Professional Identity
I am an enthusiastic, driven, and ambitious designer who wants to create meaningful, long-term impact through the work I do. I am motivated by the idea that good design should not only be aspirational, but also realistic, scalable, and grounded in the contexts in which it exists. I aim to create products and systems that genuinely improve people’s lives, rather than solutions that only work on paper.
For me, design is about synthesising complexity into clarity. I enjoy taking abstract thoughts, messy insights, data, and stakeholder perspectives, and turning them into ideas and concepts that others can clearly understand and engage with. From a young age, I have always enjoyed making and ideating, whether through woodworking, inventing, experimenting, or designing magic tricks. Ideation is still where I feel most at home. I like thinking beyond the obvious solution to create ideas that are interesting, distinctive, and meaningful, while also learning when to let ideas go if they do not serve the bigger picture.
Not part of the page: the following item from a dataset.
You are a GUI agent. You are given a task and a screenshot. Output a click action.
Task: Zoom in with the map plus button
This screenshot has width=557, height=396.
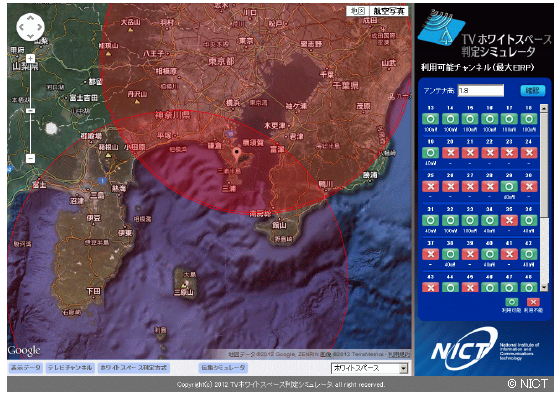[x=31, y=59]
Alongside my creative strengths, my internship strongly shaped my professional identity by grounding my design approach in structure, evidence, and strategy. Working as a Product Management intern at Philips Hue taught me that some of the most important design decisions happen long before anything is designed or built. I learned to think critically about whether a product should exist at all, who it is truly for, and why it deserves a place in the market. This experience helped me connect user needs, business strategy, and technical constraints into clearer and more realistic product directions.
Communication plays a central role in how I work. Through years of debating, including board experience, competitions, and judging, I have developed strong oracy and active listening skills. During my internship, I learned how essential it is to adapt communication to different stakeholders, from being precise and direct with engineers to more exploratory with marketers, and evidence-focused with finance and management. I increasingly see myself as someone who can bridge disciplines, align perspectives, and keep the user at the centre of complex discussions.
My background in mentoring and supporting people with special educational needs continues to shape my design mindset. Supporting a child with Down syndrome and diabetes over several years taught me that inclusion is not about short-term comfort or doing what is easiest in the moment. True inclusion supports independence, confidence, and growth over time. This perspective strongly influences how I approach design, balancing empathy with long-term impact rather than quick fixes.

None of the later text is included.